Bis dahin bleiben wir allerdings beim Berliner Staatsversagen…
… denn nicht nur die Gefängnisse sind schlecht gesichert. Nach den Angriffen auf Polizisten und Feuerwehrleute in der Silvesternacht wurden jetzt in Neukölln auch Einsatzkräfte mit Schreckschusspistolen beschossen. Die vergangenen Tage haben gezeigt, dass Berlin seine Repräsentanten und Bediensteten nicht wirksam schützen kann.

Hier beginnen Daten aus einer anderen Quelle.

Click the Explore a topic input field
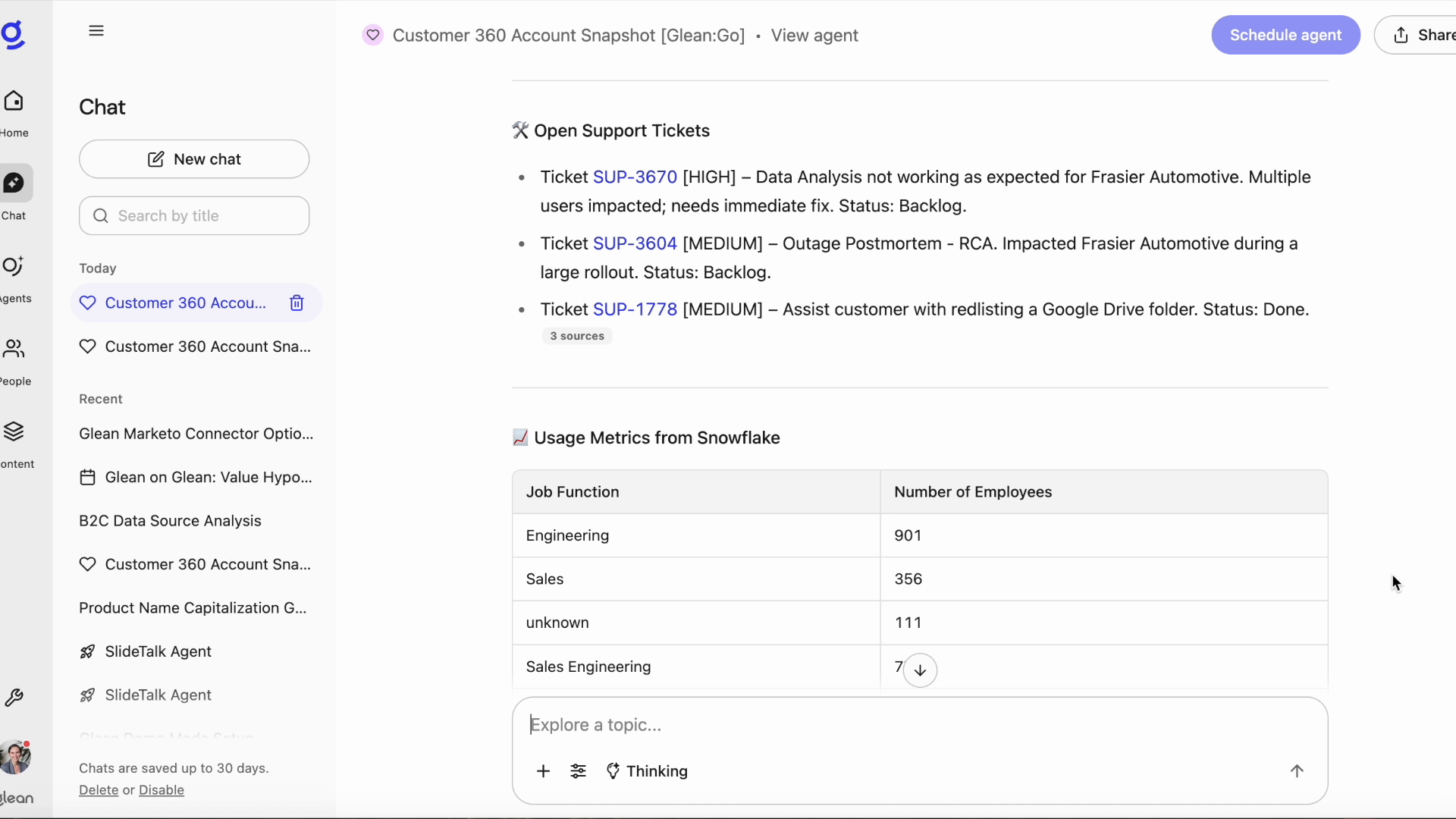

Andere Schandtaten finden sich nach mehr als 28 Jahren noch immer in Form von Millionen Schnipseln in Säcken. Und das wird erstmal auch so bleiben. Der Versuch, zerrissene Stasi-Akten mit kapitalistischer Hochleistungstechnik zusammenzusetzen, ist vorerst gescheitert: „Die technischen Voraussetzungen reichen nicht“, sagt der Stasi-Akten-Beauftragte Roland Jahn. Das Fraunhofer Institut habe zwar eine leistungsfähige Software entwickelt, doch gebe es keine entsprechenden Scanner. 15.500 Säcke voller Geschichtsfetzen bleiben damit unerschlossen, Biographien unvollständig und Stasi-Fälle unentdeckt.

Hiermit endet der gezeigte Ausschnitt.